→ **Exercise**
Only the text belongs in the copy: retype each record exactly as it appears.

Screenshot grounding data
BEGIN
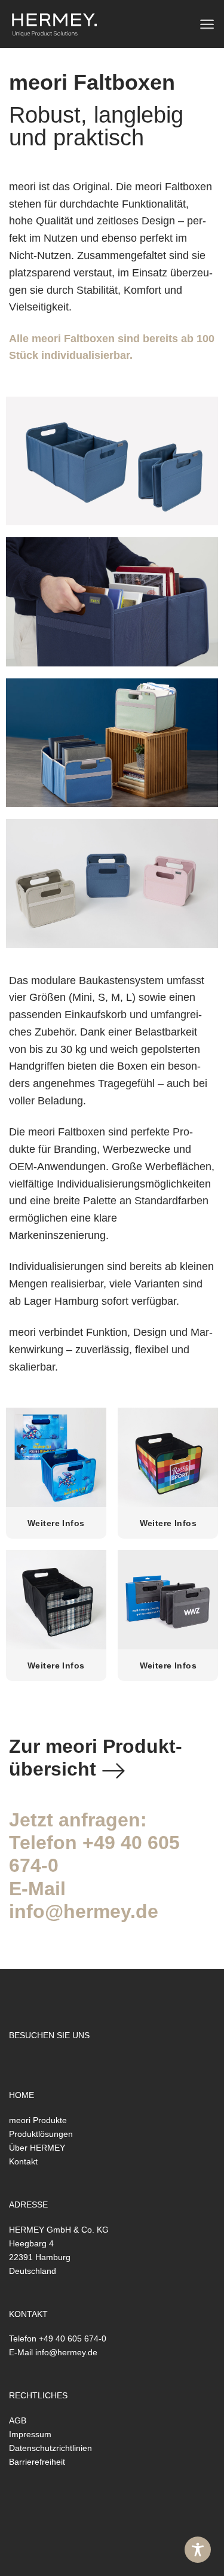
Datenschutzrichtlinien (50, 2448)
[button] (207, 24)
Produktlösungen (41, 2134)
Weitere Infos (55, 1523)
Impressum (30, 2434)
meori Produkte (38, 2120)
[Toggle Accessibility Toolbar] (197, 2549)
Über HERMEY (37, 2147)
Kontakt (23, 2161)
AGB (17, 2420)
END
→ **Written response**
Datenschutzrichtlinien (50, 2448)
[button] (207, 24)
Produktlösungen (41, 2134)
Weitere Infos (55, 1523)
Impressum (30, 2434)
meori Produkte (38, 2120)
[Toggle Accessibility Toolbar] (197, 2549)
Über HERMEY (37, 2147)
Kontakt (23, 2161)
AGB (17, 2420)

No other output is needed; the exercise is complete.